James Berry, CEO, explores effects of the cost of living crisis on the workforce and how employers can help.
The effects of the cost of living crisis continue to leave millions of UK households worried about their current and future financial situations. In fact, a report by the FCA found that just over 1 in 2 UK adults – the equivalent of 28.4 million people – were more anxious or stressed as a result of the economy.
This is little surprise when inflation continues at a high rate and mortgage interest rates are higher than they have been for a generation. Pressure is building for many, with the FCA report also finding that the number of adults who missed bills or credit card payments in three or more of the previous six months went up by 1.4 million: from 4.2 million (8%) in May 2022 to 5.6 million (11%) in January 2023.
Money worries don’t just affect people financially. These stresses can also have a huge effect on people’s physical and mental health - an issue that has been widely reported in British workplaces.
In this article, we will explore the current situation and what employers can do to improve the financial wellbeing of their employees.
Financial worries in the workplace
Research by Evelyn Partners, which surveyed 500 businesses, discovered that 30% of employers believed financial wellbeing amid the cost of living crisis was the biggest concern of their employees. Work/life balance (29%) and mental health (27%) were also considered major concerns for workers. As financial strain can lead to mental health issues like anxiety and depression, more and more businesses across the UK are witnessing employee absenteeism due to stress.
And with 72% of UK workers having been forced to change their lifestyles due to the rising cost of living, businesses should not be surprised by this impact – though they should be concerned. The mental wellbeing of workers is not just a personal issue, but something that will affect businesses if they do not support their employees through these struggles.
A workplace where employees can access affordable solutions easily, and an environment where they feel supported by their employers, can help to reduce stress levels outside of the home.
How can employers help?
Though 68% of UK workers hide their financially-driven mental health concerns from their employers, there are still ways that businesses can be proactive in supporting their workforce during this time. Ultimately, it is not necessarily for workers to speak publicly about their private financial concerns. Instead, employers would be wise to assume that almost all employees are feeling the effects of the cost of living crisis and to put in place measures across the whole workforce that can help to support their employees.
A survey of 1,333 UK workers found that most employers have failed to support those with lower incomes during the cost of living crisis. And as a result, 44% of employees would leave their current jobs to work for an employer that provides better financial wellbeing support.
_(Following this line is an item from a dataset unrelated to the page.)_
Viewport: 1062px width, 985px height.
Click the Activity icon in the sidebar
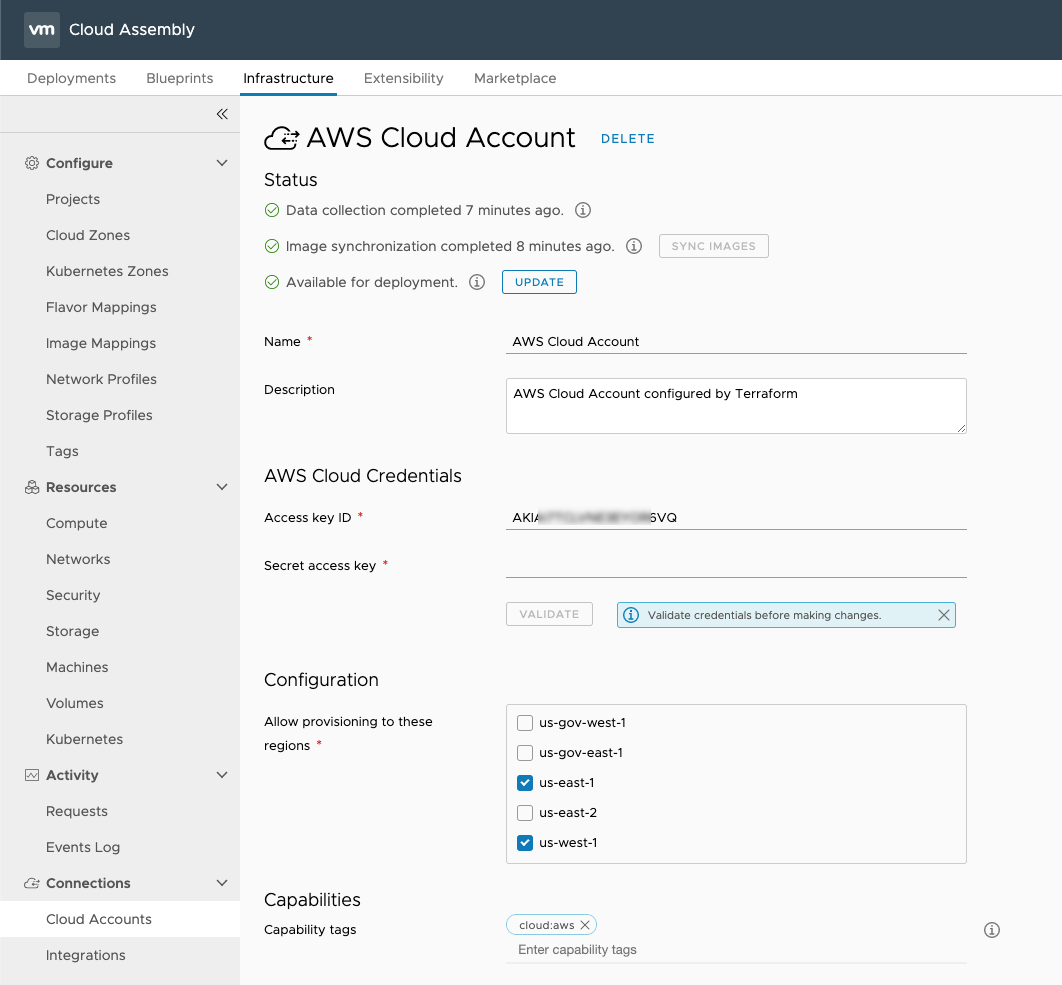[31, 775]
So it is in the interest of businesses to step up and help their workers to improve workplace satisfaction.
And with 40% of offices having introduced cost of living support, it shows that the tide is already beginning to turn, leaving those employers who haven’t yet introduced a full package of support potentially at risk of increased staff turnover.
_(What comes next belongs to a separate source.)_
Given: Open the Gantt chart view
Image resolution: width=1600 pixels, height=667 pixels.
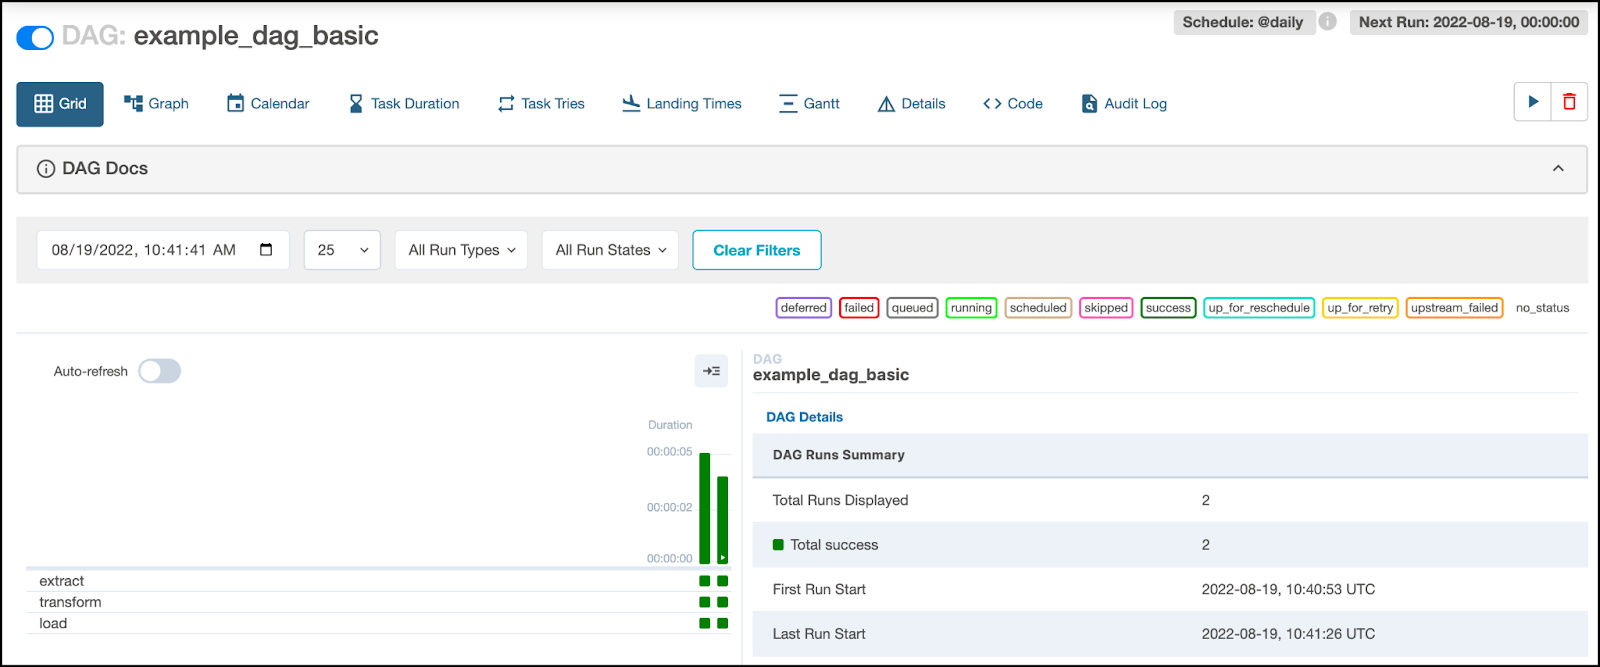Looking at the screenshot, I should click(809, 103).
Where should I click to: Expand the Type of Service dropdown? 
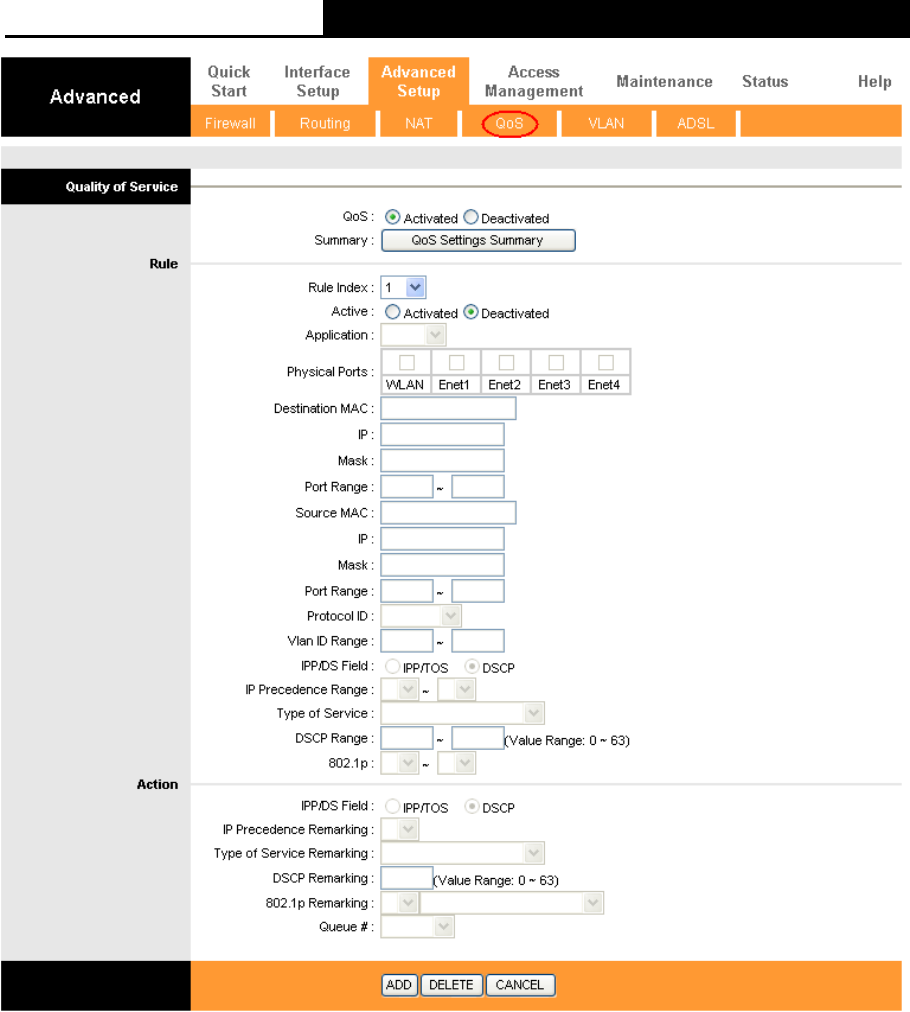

Employers can adopt policies such as wellness programmes, education on budgeting and offering a payroll advance to ease the burden for employees. This can even extend to increasing salaries in line with inflation and providing payroll-linked savings and loan schemes to make savings and repayments simpler.
What we're doing to support workers
Here at Great Western Credit Union, our Money@Work scheme helps to support 42,000 people across 38 organisations to access ethical savings and affordable loans directly through their payroll. Through national research as well as feedback from our members, we know that payroll-linked lending or saving makes a big impact on an individual’s financial resilience and wellbeing – which is never more needed in these difficult times.
The scheme also provides resources and information to help staff to develop other good money habits, helping them to avoid cycles of debt. Because of our regional focus, cooperative structure and not-for-profit, ethical values, these activities also help people and businesses in the region to survive and thrive amidst a very tough economic climate.
Our Money@Work scheme is also a major focus of our current Bond Offer raise, which aims to help make purpose-driven finance more accessible across the UK. With just under a month left, we’re looking at reaching closer to our overall stretch target of £2m, inclusive of continued Fair4All Finance pound-for-pound match funding.